Выбрать главу

Могу оказаться некомпетентным, но мне представляется, что на каком-то этапе эволюции скелет перестал быть чем-то инновационным. Весь набор его возможных модификаций был более или менее исчерпан по мере того, как он подвергся приспособлению в различных средах обитания – на море, в воздухе и на суше, – и приобрёл средства нападения и защиты. И теперь скелет, сохраняя общность морфологии, но получив необходимую специализацию, перешёл в более спокойную стадию постепенной субстанциональной модернизации уже имеющихся образцов. Причём преимущественно усреднённых образцов. Все великолепные пышные скелеты с панцирями, шейными воротниками и гребнями ушли в безвозвратное прошлое. Эксперименты в области скелетостроения закончились. У всех нас есть скелет, но это уже не то, что находится в центре нашего внимания и поглощает наши эволюционные усилия, как это было у динозавров.

Вполне возможно, то же самое происходит сейчас со скелетом нашего интеллекта, т.е. с текстом. Точно так же, как скелеты рыб, птиц и земноводных, тексты прошли этап специализации. В соответствии с утилитарными потребностями они дифференцировались на сакральные, наукообразные, философские, светские.
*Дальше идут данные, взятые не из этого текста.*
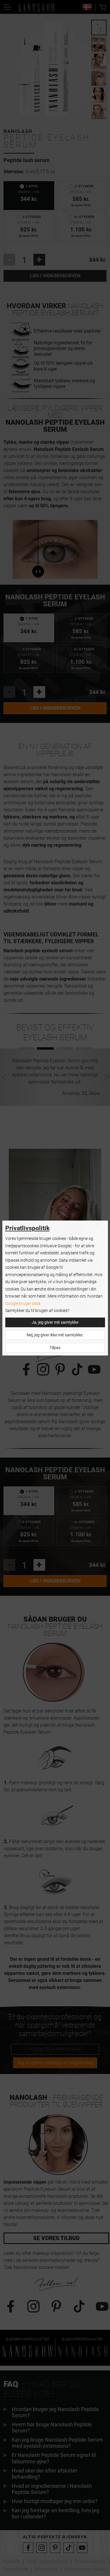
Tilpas (55, 1347)
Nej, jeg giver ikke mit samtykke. (55, 1335)
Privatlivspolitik (27, 1228)
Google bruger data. (23, 1303)
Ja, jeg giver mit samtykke (55, 1322)
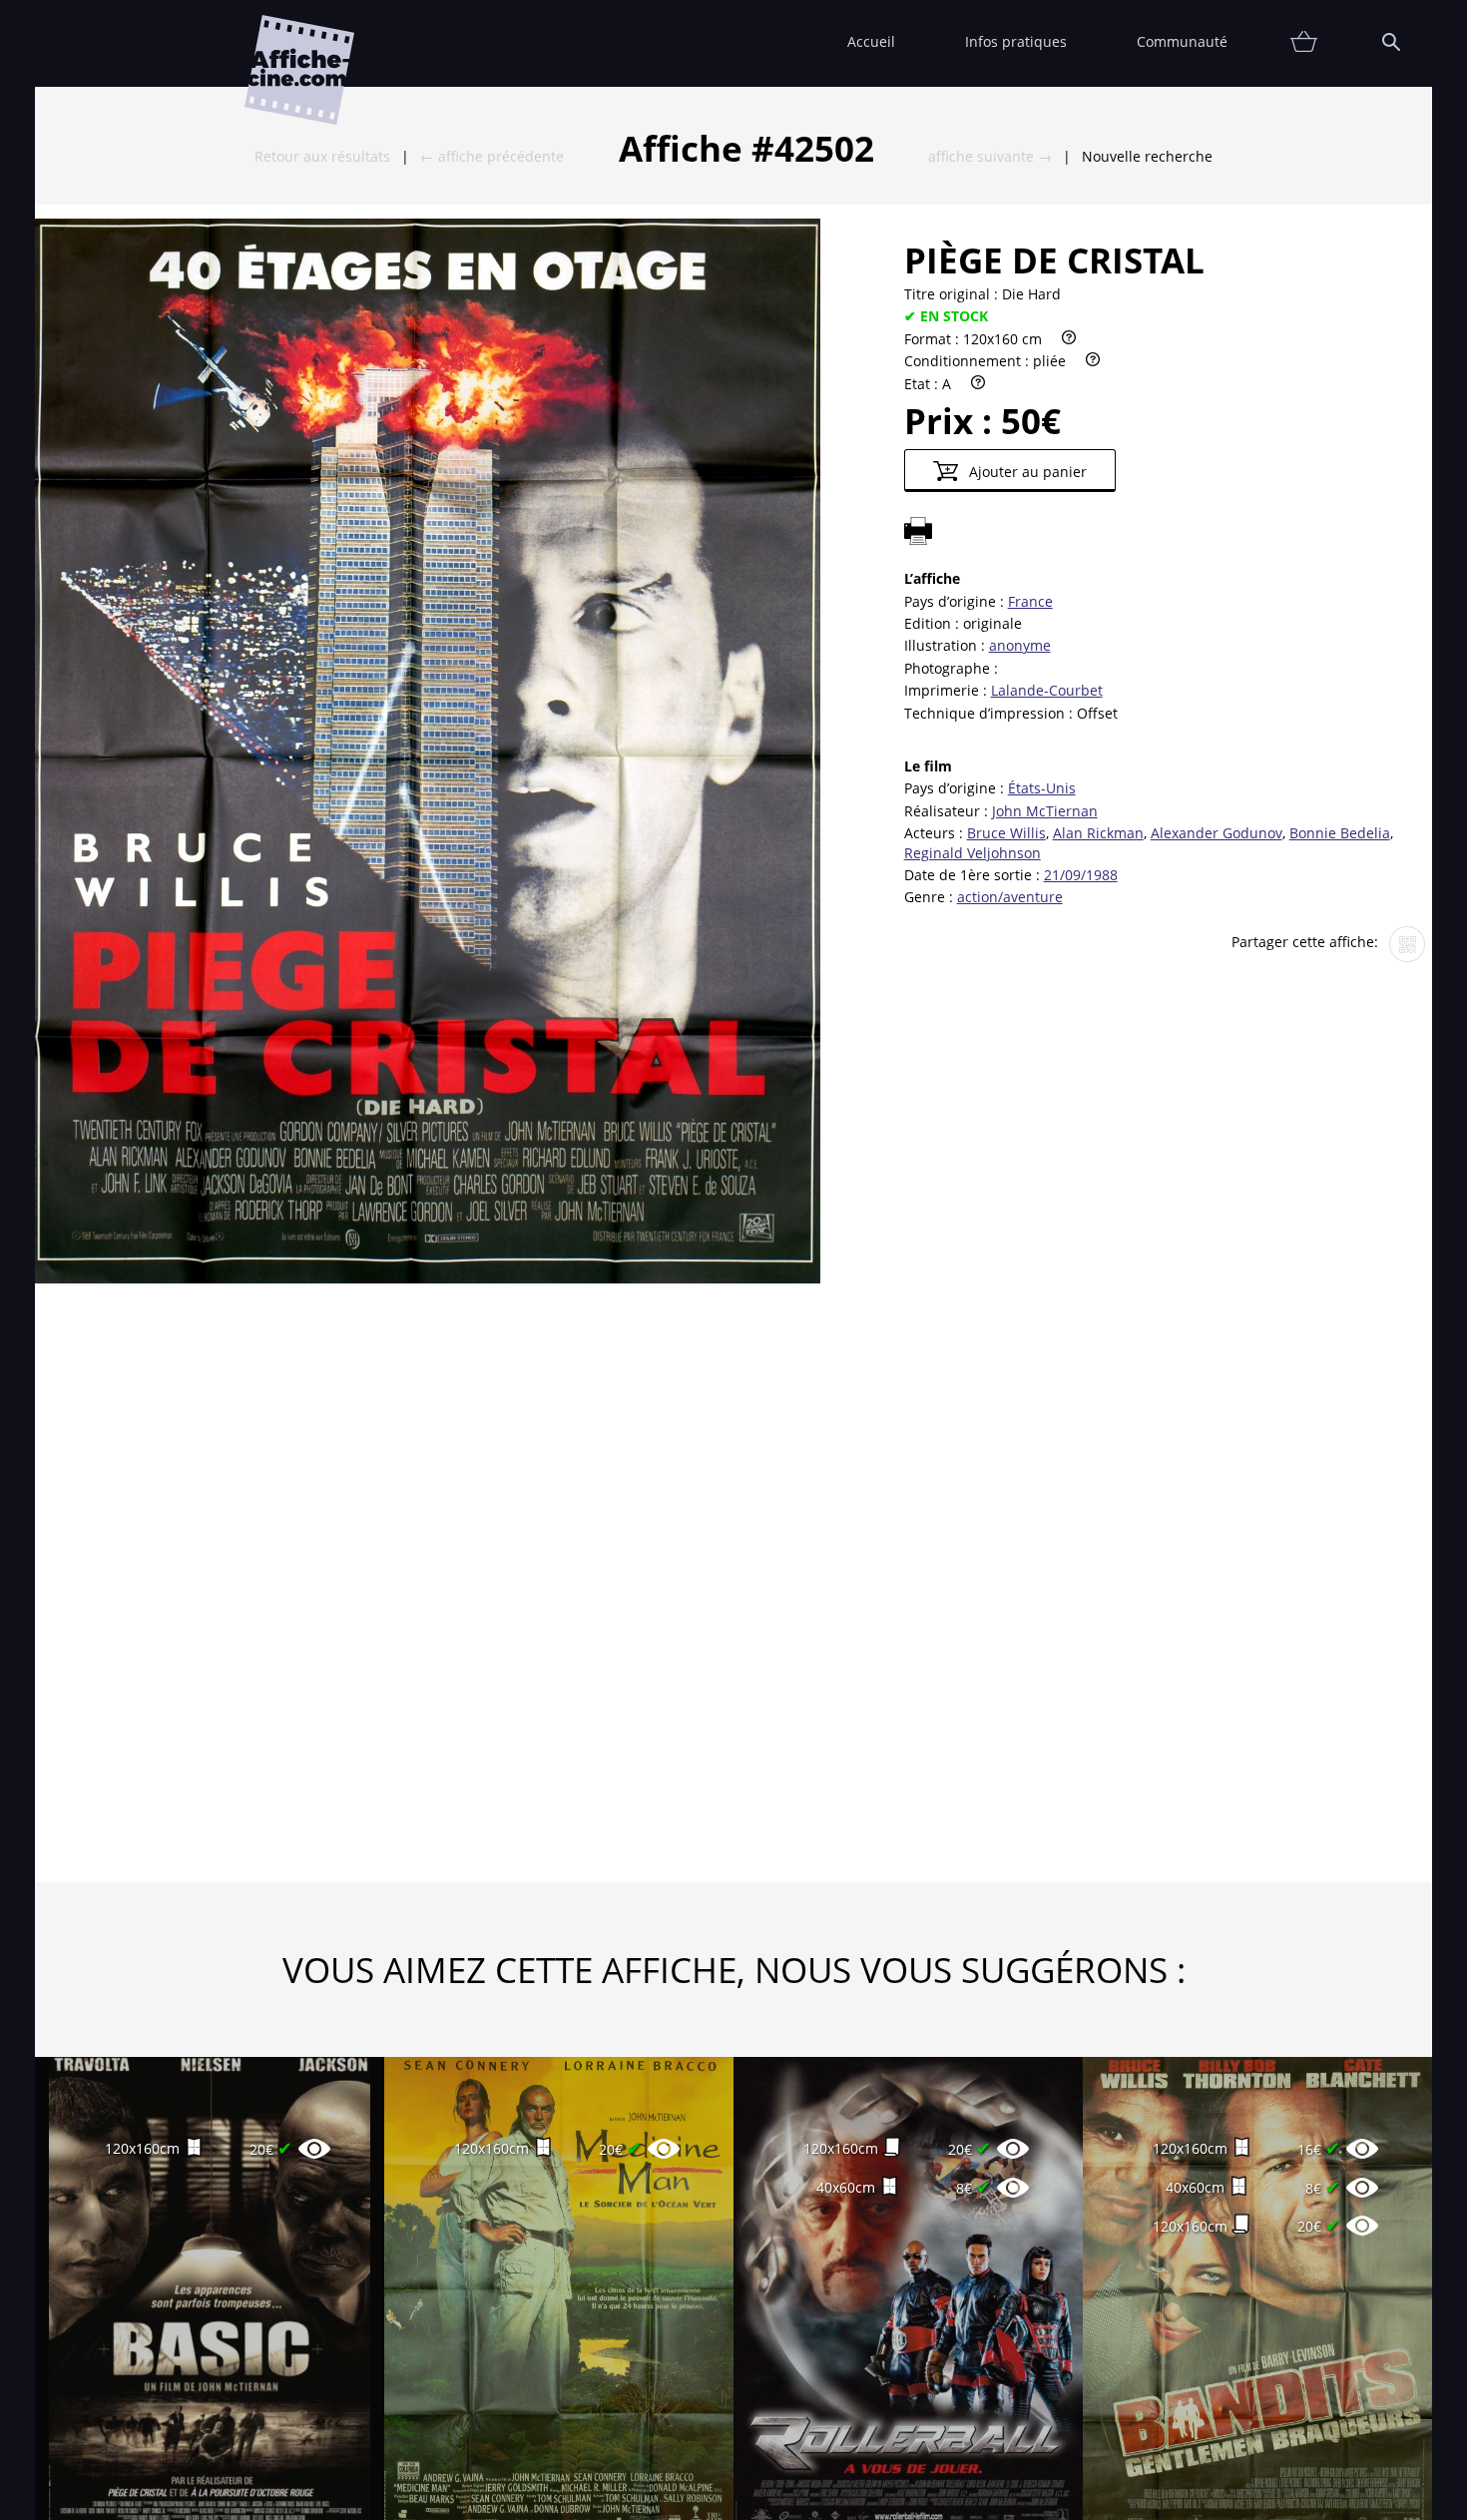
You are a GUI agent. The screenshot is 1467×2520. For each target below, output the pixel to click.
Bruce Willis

Затем произошло расслоение в соответствии с социально-профессиональной сферой их приложения – с языком высшего общества, просторечием, диалектами, непрерывно множащимися профессиональными языками, в том числе собственно литературным языком, а ещё позднее – в соответствии со стилями, коррелирующими с тем или иным мировоззрением, – классицизмом, сентиментализмом, романтизмом, реализмом, модернизмом и т.д.

Именно истинный текст, являющий собой образец безукоризненного миропонимания, корректирующий первородное искажение, – вот что типологически должны были представлять собой священные писания. И во все последующие, в том числе новые и новейшие, времена продолжались эти усилия по генерированию безупречных в своей интерпретации реальности текстов. Неслучайно великие литературные произведения становились культовыми и привлекали всеобщее внимание.

Так, ещё с добиблейских времён любой текст вовлекался в социальное измерение и автоматически становился манифестирующим мировоззрение текстом. И чем сильнее разгоралась вражда мировоззрений, тем сильнее распалялся у современников интерес к тексту.

Ещё до недавнего времени принадлежность к различным художественным стилистикам воспринималась как борьба за господство. Традиционалисты или почвенники боролись с авангардистами или модернистами, и это была непримиримая борьба, равносильная борьбе между хищниками и их жертвами. Словно обладатели клыков и когтей вступили в схватку на уничтожение с обладателями рогов и копыт вплоть до победного конца, до полного истребления, до бескомпромиссного отказа им в месте под солнцем.

Но с недавнего времени накал страстей безнадёжно померк.

Эксперименты с мировоззрениями закончились точно так же, как когда-то закончились эксперименты со скелетами. Не потому, что авторы не хотят больше экспериментировать, а потому, что возможности этих экспериментов исчерпаны. И авторы с некоторой растерянностью и удивлением обнаружили практически полную потерю интереса как к их текстам в целом, так и к их экспериментам в рамках этих текстов, в частности, вне зависимости от своей принадлежности к традиционалистам или авангардистам. Их противостояние утратило всяческий смысл: ведь общая потеря интереса к текстам попросту лишила его реального содержания. После многих веков противостояния традиционалисты и авангардисты оказались вдруг товарищами по несчастью. И только дремучий инстинкт самосохранения не позволяет им протянуть друг другу руку.

Поэтому корректнее было бы утверждать, что умер не просто текст, а текст, манифестирующий то или иное мировоззрение. Точно так же, как когда-то корректнее было бы утверждать, что умер не просто автор, а такой автор, который мыслился как демиург, творец безупречного всеобъемлющего текста. И теперь тексты и их авторы потому оказались в полном вакууме, что им просто больше не с чем соотноситься.

Текст не может быть вещью в себе. Такой текст никому не нужен. На востребованность может претендовать только текст, с которым читатель может вступать в длительный диалог. Который не отскакивает от него, как от стенки пересохшая штукатурка, а остаётся с ним.

Сегодня для нас может быть актуальным только такой текст, который предлагается нам не как оперативный инструмент упорядочивания или синхронизации пронизывающей и окружающей нас реальности, а сам способен восприниматься в качестве её же собственного встроенного в неё фрагмента.